Scan the lines below for the word "emoji". Copy each line you find it in.

[Stored data]
--- START ---

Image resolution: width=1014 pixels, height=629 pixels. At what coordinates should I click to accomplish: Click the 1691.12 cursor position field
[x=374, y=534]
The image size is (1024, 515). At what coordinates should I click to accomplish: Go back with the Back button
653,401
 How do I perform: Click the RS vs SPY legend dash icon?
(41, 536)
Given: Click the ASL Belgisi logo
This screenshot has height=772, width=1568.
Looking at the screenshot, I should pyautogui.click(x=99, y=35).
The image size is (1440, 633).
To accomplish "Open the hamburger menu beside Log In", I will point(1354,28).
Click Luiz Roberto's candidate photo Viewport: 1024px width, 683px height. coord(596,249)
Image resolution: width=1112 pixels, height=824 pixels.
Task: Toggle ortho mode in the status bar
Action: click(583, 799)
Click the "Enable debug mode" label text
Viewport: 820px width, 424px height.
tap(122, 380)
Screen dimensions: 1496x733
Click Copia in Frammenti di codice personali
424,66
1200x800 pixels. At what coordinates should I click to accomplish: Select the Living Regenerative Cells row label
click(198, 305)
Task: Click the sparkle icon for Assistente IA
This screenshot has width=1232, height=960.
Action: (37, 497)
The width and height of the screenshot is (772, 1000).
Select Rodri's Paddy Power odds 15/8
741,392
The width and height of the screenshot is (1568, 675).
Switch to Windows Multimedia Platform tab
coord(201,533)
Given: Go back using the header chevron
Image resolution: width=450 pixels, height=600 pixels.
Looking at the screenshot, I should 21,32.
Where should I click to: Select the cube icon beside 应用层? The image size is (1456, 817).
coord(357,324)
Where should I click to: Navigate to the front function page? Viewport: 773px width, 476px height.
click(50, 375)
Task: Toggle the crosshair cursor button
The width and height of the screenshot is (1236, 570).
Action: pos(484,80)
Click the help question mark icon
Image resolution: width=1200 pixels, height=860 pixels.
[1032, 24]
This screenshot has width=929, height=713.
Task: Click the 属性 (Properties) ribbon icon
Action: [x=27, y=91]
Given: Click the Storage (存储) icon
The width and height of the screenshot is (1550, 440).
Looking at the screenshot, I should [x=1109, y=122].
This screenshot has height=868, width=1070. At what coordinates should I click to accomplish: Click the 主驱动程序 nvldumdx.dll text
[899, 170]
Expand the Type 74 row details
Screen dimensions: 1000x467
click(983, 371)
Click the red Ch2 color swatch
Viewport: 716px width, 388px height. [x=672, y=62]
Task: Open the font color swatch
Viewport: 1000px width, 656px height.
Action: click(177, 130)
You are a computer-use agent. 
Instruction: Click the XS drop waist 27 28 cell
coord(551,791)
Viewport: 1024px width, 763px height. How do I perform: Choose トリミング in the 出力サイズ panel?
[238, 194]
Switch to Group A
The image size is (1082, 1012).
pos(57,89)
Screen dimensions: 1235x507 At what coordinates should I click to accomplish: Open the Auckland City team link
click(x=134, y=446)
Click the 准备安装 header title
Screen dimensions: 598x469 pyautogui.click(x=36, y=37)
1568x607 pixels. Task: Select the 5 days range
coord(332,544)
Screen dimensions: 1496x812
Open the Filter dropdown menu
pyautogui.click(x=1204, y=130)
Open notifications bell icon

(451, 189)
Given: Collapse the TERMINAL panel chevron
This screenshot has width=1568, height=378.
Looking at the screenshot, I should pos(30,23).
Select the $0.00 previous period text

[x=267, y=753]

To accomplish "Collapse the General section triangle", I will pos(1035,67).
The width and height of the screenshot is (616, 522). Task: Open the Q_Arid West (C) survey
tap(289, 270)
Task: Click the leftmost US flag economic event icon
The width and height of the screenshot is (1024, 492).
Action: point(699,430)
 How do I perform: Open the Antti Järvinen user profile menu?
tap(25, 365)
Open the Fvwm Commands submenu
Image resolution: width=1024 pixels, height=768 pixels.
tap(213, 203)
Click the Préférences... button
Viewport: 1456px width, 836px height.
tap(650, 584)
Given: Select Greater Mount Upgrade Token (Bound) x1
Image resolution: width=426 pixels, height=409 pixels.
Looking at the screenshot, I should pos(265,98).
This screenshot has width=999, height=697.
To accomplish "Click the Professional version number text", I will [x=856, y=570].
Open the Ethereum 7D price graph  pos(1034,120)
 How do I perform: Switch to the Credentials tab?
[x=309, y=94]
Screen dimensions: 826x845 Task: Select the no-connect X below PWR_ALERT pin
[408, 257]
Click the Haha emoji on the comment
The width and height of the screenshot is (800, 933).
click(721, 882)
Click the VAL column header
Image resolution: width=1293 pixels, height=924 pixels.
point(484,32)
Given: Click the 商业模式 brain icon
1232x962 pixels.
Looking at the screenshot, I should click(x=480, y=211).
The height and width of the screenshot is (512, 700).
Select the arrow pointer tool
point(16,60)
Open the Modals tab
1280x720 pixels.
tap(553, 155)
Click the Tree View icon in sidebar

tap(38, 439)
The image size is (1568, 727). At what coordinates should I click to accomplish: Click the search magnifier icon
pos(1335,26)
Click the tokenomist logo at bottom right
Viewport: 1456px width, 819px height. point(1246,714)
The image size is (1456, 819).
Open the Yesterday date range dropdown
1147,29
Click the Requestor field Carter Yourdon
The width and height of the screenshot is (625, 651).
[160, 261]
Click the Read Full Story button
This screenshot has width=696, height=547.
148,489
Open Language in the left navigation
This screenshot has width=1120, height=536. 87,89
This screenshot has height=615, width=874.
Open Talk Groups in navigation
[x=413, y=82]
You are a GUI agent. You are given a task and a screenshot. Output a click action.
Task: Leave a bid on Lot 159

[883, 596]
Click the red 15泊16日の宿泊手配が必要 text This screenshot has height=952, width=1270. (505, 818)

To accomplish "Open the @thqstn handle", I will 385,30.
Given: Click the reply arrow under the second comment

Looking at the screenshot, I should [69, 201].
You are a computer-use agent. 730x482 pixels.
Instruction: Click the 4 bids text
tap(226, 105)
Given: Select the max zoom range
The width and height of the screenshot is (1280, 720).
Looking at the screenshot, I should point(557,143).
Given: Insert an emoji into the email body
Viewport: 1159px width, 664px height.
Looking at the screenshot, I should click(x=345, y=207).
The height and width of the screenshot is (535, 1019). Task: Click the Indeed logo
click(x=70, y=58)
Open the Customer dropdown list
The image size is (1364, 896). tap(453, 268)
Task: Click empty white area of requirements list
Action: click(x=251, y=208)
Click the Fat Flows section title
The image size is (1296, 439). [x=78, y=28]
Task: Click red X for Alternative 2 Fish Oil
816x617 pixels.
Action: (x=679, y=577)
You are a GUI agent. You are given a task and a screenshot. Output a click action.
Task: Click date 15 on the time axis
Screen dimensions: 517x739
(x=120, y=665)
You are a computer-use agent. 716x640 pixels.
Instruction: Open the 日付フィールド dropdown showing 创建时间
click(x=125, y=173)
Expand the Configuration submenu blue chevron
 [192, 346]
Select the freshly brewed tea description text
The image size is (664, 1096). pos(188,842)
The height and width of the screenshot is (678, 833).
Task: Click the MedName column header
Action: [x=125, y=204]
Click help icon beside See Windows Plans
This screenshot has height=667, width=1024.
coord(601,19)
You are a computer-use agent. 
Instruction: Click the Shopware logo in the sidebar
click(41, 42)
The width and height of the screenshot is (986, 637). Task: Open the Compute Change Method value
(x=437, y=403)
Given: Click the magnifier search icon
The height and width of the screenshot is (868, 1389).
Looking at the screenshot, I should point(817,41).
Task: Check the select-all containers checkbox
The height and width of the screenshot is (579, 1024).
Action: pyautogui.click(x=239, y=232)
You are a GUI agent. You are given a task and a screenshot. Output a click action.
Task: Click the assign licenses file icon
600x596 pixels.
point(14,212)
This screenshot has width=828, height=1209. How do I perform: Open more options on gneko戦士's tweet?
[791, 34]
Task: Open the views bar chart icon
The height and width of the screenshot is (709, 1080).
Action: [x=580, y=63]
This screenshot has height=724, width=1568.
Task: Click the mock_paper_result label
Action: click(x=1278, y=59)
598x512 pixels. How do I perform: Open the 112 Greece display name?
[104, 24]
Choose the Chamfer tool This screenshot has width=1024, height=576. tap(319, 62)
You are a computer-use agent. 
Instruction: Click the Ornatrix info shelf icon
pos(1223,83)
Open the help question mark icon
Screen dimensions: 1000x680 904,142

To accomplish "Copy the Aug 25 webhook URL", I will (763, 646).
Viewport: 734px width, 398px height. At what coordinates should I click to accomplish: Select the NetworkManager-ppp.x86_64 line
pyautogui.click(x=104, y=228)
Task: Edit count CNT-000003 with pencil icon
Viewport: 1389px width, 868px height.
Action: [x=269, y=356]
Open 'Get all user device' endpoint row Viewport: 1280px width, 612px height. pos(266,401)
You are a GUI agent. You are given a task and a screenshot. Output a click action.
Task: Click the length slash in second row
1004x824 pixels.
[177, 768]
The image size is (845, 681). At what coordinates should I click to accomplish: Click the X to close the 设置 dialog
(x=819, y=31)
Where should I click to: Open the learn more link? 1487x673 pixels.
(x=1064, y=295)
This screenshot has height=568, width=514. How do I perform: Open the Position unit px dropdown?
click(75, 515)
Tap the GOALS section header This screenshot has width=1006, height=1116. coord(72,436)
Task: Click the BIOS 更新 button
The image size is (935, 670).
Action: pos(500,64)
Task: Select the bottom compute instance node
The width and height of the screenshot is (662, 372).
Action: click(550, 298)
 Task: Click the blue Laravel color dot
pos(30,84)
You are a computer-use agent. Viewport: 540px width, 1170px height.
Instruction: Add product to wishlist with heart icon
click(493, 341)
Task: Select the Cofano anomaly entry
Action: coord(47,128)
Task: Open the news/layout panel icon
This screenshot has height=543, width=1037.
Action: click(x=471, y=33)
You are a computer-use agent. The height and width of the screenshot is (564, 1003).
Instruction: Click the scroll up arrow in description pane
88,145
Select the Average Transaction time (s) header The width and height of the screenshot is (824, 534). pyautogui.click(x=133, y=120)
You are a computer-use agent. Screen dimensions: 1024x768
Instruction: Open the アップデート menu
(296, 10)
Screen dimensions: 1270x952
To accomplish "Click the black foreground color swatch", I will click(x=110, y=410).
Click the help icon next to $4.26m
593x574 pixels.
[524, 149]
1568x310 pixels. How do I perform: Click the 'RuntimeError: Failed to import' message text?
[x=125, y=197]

--- END ---

- [Reply to the exercise]
Click the Haha emoji on the comment
Given: Insert an emoji into the email body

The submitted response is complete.